We know there was no mouse in your Mountain Dew!

This one has to do with Mountain Dew and a litigant claiming he found a mouse (a dead mouse) in his can of Mountain Dew back in 2009. He was apparently so horrified he did not stop to take a photo or somehow memorialize the evidence. Instead, he put the mouse in a Mason jar and mailed it to Pepsi. Pepsi, according to the litigant, then destroyed the evidence. The litigant requests $50,000 in damages. Pepsi gave this tidbit to the court as they filed a motion to dismiss:

“A scientist who testified on behalf of the company said that there was no way a mouse could have made it through the bottling process intact, that its body would have dissolved into as ‘jelly-like substance’”.

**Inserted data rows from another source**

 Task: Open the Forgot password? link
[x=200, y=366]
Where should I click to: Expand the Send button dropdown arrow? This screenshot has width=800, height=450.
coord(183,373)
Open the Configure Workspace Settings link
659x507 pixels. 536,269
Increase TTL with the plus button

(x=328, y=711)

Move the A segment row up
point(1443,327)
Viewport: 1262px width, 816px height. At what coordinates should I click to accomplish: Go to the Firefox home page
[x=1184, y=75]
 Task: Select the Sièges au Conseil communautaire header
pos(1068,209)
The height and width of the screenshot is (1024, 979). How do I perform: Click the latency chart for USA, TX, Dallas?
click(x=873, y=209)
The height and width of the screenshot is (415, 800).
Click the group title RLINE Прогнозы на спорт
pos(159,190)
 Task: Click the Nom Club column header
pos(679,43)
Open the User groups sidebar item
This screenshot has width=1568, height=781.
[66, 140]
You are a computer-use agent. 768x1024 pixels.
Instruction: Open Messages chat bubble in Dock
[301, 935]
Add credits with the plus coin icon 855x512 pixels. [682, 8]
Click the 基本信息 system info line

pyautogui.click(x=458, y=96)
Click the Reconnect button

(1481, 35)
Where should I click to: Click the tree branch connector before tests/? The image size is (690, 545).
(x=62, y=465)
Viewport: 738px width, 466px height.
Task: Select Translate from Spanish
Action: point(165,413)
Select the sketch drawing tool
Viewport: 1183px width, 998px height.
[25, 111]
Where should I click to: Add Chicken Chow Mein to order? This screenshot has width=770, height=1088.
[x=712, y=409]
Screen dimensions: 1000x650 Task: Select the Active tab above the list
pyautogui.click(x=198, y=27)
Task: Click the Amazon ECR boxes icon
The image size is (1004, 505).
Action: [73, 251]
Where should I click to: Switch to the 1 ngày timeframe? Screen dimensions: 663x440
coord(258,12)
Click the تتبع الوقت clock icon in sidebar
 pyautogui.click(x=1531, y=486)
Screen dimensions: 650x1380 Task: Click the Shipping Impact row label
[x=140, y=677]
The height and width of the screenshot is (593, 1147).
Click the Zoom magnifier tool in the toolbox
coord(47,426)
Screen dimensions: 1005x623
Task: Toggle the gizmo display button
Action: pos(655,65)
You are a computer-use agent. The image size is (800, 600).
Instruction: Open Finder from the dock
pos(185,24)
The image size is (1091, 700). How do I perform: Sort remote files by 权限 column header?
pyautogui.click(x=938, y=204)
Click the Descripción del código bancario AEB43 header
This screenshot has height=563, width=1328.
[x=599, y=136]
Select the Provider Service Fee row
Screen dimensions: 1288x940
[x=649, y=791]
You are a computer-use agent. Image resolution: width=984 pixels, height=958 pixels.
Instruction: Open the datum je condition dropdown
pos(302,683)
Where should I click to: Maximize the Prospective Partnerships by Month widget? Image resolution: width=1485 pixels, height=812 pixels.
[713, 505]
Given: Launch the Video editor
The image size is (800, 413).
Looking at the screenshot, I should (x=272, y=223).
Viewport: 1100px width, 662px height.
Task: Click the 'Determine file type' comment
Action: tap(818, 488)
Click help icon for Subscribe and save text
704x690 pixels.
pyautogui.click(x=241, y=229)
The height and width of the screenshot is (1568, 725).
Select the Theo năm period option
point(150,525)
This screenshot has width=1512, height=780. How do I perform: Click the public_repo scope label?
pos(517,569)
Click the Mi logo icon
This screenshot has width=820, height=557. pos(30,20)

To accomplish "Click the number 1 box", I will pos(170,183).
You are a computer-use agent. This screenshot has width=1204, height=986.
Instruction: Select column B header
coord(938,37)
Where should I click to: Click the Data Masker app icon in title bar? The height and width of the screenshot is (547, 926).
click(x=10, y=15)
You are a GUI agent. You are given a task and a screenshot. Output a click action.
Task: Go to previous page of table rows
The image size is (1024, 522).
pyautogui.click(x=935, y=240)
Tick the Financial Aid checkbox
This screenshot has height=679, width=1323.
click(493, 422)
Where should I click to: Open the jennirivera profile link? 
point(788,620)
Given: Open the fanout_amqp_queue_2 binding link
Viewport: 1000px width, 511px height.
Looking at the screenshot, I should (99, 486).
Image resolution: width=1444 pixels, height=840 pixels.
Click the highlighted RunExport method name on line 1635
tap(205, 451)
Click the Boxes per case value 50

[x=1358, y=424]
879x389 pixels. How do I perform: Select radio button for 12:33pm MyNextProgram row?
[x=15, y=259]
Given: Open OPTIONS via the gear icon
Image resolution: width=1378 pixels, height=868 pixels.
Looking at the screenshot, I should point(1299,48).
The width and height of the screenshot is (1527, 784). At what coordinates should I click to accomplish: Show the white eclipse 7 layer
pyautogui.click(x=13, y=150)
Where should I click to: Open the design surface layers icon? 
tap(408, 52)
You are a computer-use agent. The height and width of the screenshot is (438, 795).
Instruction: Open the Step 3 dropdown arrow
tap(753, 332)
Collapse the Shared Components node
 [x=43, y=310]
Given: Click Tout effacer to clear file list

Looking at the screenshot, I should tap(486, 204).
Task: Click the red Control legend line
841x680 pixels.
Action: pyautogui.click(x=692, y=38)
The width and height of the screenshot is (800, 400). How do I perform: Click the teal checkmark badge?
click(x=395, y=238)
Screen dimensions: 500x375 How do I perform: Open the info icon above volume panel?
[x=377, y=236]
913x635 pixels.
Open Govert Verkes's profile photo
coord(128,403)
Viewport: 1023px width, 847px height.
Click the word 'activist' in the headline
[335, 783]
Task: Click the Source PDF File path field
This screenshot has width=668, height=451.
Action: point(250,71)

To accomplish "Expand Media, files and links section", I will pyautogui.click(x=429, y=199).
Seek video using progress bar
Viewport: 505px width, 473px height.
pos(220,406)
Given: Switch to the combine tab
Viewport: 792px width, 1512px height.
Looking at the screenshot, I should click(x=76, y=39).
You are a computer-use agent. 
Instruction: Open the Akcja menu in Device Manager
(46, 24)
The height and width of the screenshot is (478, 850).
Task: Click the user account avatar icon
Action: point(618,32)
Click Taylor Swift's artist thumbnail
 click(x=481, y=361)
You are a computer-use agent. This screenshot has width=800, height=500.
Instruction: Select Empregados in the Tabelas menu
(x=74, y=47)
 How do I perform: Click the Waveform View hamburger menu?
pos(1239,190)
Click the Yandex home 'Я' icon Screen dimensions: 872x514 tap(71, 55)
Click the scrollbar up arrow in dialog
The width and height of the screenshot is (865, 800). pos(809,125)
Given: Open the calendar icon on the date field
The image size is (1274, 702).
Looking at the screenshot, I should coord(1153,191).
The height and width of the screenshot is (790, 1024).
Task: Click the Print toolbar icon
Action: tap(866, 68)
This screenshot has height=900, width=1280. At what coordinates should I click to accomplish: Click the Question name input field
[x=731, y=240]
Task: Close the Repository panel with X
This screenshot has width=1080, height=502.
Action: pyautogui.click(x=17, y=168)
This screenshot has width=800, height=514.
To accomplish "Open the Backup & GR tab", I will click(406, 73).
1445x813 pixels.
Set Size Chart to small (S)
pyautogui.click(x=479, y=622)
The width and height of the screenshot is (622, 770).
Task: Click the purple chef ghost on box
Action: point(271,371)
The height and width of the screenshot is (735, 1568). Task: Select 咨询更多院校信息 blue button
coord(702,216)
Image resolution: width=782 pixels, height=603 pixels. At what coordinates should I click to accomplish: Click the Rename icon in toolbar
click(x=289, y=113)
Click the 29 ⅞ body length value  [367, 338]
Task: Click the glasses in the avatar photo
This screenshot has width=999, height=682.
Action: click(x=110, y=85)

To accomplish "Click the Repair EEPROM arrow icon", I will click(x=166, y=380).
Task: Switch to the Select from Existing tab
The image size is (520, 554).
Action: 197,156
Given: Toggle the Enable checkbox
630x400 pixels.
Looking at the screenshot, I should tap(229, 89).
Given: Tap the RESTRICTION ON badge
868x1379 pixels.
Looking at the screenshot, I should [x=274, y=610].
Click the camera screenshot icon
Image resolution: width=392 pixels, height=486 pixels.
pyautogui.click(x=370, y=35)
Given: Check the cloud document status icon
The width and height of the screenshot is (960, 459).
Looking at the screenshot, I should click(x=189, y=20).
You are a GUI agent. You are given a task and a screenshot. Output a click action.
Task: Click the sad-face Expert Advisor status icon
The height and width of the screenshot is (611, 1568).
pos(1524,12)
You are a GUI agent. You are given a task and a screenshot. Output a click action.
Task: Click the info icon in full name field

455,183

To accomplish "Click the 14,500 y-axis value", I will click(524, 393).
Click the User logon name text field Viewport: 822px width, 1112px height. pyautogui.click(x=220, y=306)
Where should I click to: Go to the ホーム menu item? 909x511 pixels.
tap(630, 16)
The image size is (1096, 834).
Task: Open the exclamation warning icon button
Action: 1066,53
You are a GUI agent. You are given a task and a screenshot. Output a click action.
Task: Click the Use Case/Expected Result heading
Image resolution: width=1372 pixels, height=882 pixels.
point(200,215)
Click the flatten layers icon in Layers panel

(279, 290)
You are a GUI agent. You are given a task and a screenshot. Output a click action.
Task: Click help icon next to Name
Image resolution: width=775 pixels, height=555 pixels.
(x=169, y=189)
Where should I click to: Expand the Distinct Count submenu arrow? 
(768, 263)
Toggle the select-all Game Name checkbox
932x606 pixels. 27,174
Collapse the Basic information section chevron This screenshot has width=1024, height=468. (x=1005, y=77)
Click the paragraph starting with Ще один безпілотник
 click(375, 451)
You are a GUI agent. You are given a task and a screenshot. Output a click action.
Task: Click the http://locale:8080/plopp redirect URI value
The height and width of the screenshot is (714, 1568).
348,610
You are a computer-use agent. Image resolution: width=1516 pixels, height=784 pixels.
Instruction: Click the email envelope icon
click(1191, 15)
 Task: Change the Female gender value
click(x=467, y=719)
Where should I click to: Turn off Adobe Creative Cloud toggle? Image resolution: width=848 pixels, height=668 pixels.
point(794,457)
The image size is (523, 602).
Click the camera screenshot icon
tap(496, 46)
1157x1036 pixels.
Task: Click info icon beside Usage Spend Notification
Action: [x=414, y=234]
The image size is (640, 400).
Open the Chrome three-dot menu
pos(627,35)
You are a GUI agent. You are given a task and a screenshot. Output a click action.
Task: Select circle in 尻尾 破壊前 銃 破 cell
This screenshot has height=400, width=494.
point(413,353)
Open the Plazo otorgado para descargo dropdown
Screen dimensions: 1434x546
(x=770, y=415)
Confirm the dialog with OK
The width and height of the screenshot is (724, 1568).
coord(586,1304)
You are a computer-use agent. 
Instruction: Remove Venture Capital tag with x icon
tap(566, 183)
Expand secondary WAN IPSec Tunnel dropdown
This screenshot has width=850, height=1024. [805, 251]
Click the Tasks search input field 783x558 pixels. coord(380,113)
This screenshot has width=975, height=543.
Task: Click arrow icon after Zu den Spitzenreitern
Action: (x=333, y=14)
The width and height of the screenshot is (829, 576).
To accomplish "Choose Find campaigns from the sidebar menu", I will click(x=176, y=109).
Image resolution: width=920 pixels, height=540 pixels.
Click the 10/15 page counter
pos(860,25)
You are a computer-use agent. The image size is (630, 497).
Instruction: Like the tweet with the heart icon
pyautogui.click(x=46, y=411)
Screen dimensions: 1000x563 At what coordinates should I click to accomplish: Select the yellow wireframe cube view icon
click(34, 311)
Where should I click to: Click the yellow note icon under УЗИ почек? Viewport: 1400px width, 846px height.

Ewww. Okay. Now that that one is out of the way, here are some things you really should  know.

What do whites think of when they see a biracial person?

There’s a video up on YouTube from the recent Association for Psychological Science conference. Sabrica Barnett did some research on what whites assume when they see a biracial other. Her findings are straightforward:

Whites tend to perceive Black/White biracials as more similar, competent and warm than Blacks. However, they also perceive Black/White biracials as less similar, competent and warm than Whites.”

These are important variables (warm, competent) and we’ve written about them before. One takeaway is that biracial appearance is another “difference” we need to consider in witness preparation and case presentation. Make the witness “like” the jurors through emphasis on ways they are similar, values they share, and questions and testimony  that illustrate warmth and character.

We judge you based on your email messages

The popularity of smart phones and tablet computers means we get lots of emails with odd punctuation and spelling and abbreviations galore. This research would indicate we tend to look at those emails and cast judgment. And not only about the age of the writer. It goes way beyond that to predicting emotion, employment relationship and gender.

Researchers showed participants email messages written in either first or third person and with typographical errors versus no errors.

Messages written in third person were seen as angrier and likely written by a supervisor to an employee.

Special attention was paid to the presence or absence of punctuation (specifically exclamation points and question marks) in identification of the writer’s mood state as well as their relationship with the recipient.

Messages with a lot of “expressive punctuation” were more likely to be seen as written by a female.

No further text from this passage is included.